CSRF prevention by “SameSite” flag

CSRF is very deadly attack vector for the sensitive application operations like password change, profile update, banking transactions etc. It allows an attacker to set a page with payload on cross domain and mass exploitation by forcing users to compromise their session by leveraging cookie replay.

We covered this topic extensively over years - http://blog.blueinfy.com/search/label/CSRF

Web browsers are now supporting an added attribute called “SameSite” to the cookie and this attribute controls the replaying of the cookie. Before this addition, browser used to replay cookies if origin/domain is the same.

Hence, while setting up the cookie if directive is used as shown below.

Set-Cookie: key=value; SameSite=strict

This flag has a set of values as below with respective impact.

a.) If value is set to strict like “SameSite=strict” then cookie will replay only in case of same domain.

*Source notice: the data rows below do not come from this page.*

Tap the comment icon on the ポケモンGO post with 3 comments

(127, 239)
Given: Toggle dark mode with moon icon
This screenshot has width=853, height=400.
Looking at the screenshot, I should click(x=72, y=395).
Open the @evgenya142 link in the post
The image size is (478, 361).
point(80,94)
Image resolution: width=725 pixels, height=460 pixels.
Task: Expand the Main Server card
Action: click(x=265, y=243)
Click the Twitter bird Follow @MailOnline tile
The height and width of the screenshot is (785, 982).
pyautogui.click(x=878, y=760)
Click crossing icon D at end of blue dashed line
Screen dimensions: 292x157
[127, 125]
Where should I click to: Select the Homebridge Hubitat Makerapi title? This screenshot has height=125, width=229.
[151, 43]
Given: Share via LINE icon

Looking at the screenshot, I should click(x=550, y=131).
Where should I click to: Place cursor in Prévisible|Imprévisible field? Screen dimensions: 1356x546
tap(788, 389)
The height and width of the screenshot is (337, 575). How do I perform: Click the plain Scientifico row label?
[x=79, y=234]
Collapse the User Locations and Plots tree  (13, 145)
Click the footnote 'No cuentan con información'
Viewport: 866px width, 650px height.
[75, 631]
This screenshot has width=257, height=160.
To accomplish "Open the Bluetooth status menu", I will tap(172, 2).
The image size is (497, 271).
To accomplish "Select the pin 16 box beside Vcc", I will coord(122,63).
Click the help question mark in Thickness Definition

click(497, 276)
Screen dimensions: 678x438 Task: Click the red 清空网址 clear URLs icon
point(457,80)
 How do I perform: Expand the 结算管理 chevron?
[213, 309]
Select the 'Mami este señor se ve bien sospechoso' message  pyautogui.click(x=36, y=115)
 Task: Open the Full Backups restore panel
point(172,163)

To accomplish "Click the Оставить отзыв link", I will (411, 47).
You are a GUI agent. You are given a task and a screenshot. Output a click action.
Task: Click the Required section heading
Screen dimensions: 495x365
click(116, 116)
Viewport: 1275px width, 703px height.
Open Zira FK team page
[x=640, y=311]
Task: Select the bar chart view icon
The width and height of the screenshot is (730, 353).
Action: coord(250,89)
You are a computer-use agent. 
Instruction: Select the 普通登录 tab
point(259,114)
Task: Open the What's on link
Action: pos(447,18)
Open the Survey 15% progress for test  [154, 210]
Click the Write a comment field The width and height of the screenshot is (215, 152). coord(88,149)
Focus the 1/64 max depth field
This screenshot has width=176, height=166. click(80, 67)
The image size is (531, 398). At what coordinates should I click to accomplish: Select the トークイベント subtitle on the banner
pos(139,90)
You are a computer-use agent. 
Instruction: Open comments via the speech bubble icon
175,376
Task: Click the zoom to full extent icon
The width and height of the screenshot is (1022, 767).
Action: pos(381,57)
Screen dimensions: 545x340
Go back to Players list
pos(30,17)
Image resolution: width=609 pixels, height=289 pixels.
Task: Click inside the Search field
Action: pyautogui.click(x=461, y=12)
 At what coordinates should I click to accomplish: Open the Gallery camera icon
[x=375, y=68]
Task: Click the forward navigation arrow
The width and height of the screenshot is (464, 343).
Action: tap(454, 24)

Hence, if page is hosted on different domain and code on the page initiate GET/POST requests then these requests will not replay the cookie. Hence, application is protected against CSRF.

b.)If value is set to lax like “SameSite=lax” then cookie will replay in a few cases like link, rel or form with GET method. Hence, only GET request will replay the cookie in case of cross domain origin. CSRF for all other critical forms and POST requests will be blocked since browser will not replay the cookie from the browser.

Conclusion

It is imperative for critical applications to block CSRF attacks and there are several mesuares for it. One can apply tokens for every critical POST call and validate before processing the request. One can also put in place CAPTCHA to stop automated processing as well. For all these controls one needs to apply server side programming and strong defenses. “SameSite” cookie is an interesting browser side flag to kill CSRF right at the source. If cookie is not going to replay then CSRF gets killed and attacker can not host cross domain payload to perform mass CSRF exploitation.